Foo - Trig identities

This trig class so far has been pretty easy, due to the exposure from Physics. But this one assignment is pretty annoying, I am not getting anywhere. THis makes me think of a sort of a puzzle where you have to just do it a few times to get your mind 'in gear'. Okay well then my clutch is shot or something. We never got to see an example problem done, the teacher was in sort of a rush and gave us this. She said basically "if one method doesn't work, try something else". Well, I am going to be here all night at this rate. Can somebody give me a jump start?

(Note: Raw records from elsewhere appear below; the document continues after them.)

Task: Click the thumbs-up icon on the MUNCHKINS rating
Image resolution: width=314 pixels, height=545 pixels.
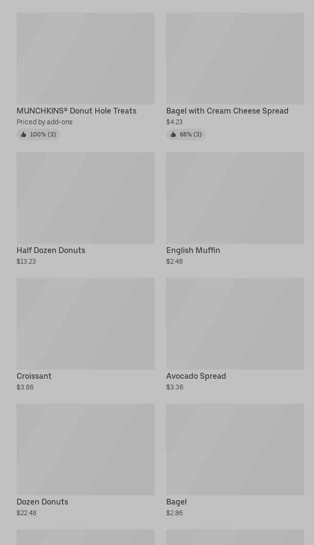Action: pyautogui.click(x=23, y=135)
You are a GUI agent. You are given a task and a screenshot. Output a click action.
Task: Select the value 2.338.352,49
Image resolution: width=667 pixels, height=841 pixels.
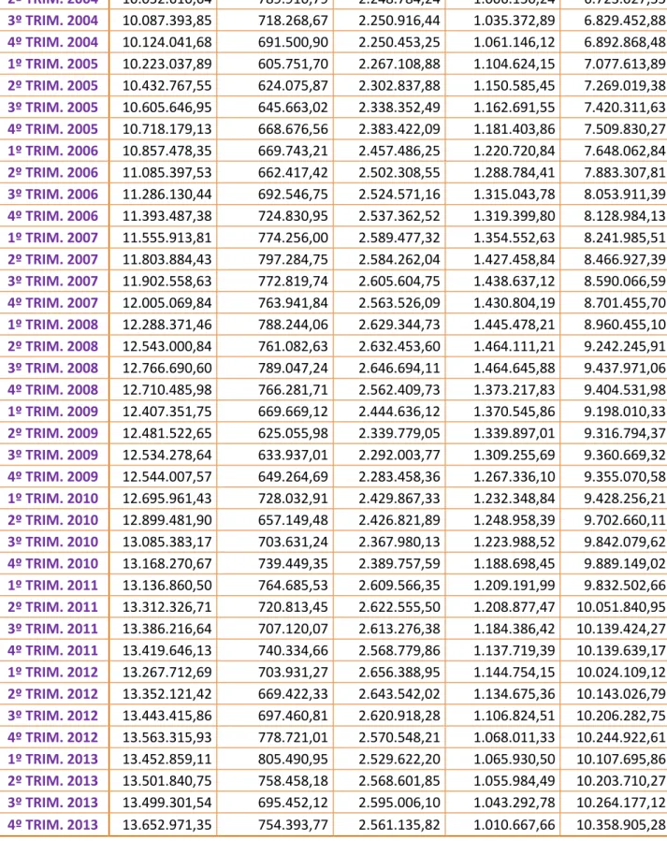pyautogui.click(x=399, y=108)
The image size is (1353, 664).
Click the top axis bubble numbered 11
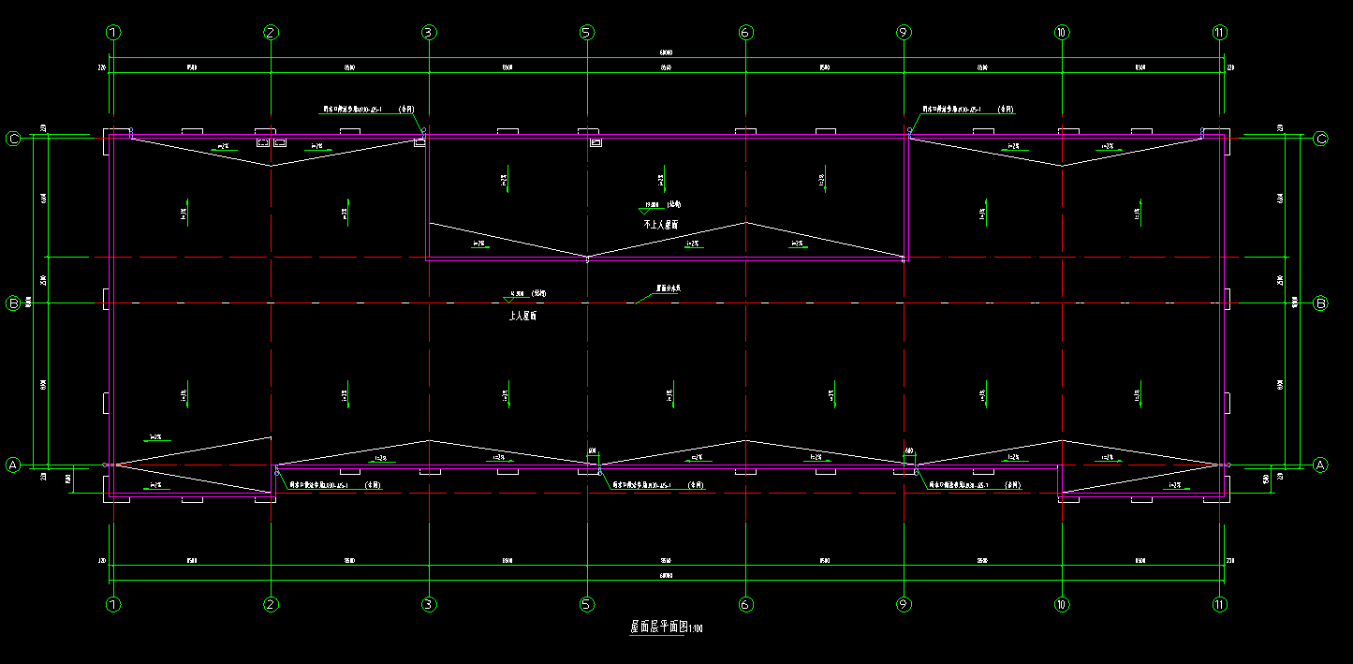1219,33
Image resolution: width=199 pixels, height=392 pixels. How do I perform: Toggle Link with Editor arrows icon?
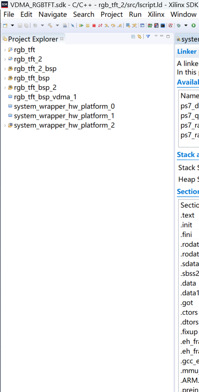pos(139,37)
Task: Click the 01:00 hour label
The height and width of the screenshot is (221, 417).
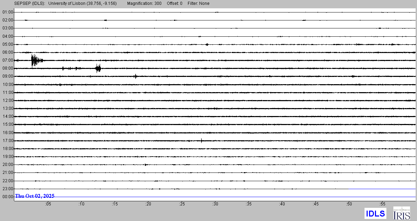Action: pyautogui.click(x=8, y=12)
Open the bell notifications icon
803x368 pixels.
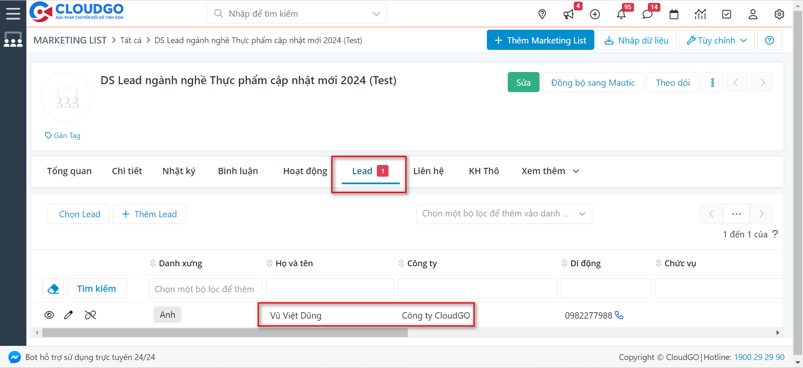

We are supposed to simplify problems like this:
[(1-tan^2)/(1+tan^2)]+2Sin^2

Farthest I've gotten is to realize that 1+tan^2 = sec^2 :D

Maybe this may help:

http://mathforum.org/dr.math/faq/formulas/faq.trig.html

i used to hate trig identities, but once you understand them, and use them in some calculus problems, its actually pretty fun solving those problems.

Farthest I've gotten is to realize that 1+tan^2 = sec^2 :D
To me, this looks like shorthand for the assertion that getting a tan doubles your chances of having sex (which may or may not be true, but I have a hunch it is not what the author intended to communicate here).

This astounding level of math comprehension is one of the primary reasons I ended up in law school. Let this be a warning to you, kids.

Doesn't that just equal 1?

yes it does equal 1,

pc2, try subs for tan^2 -> (tan^2 = sin^2/cos^2)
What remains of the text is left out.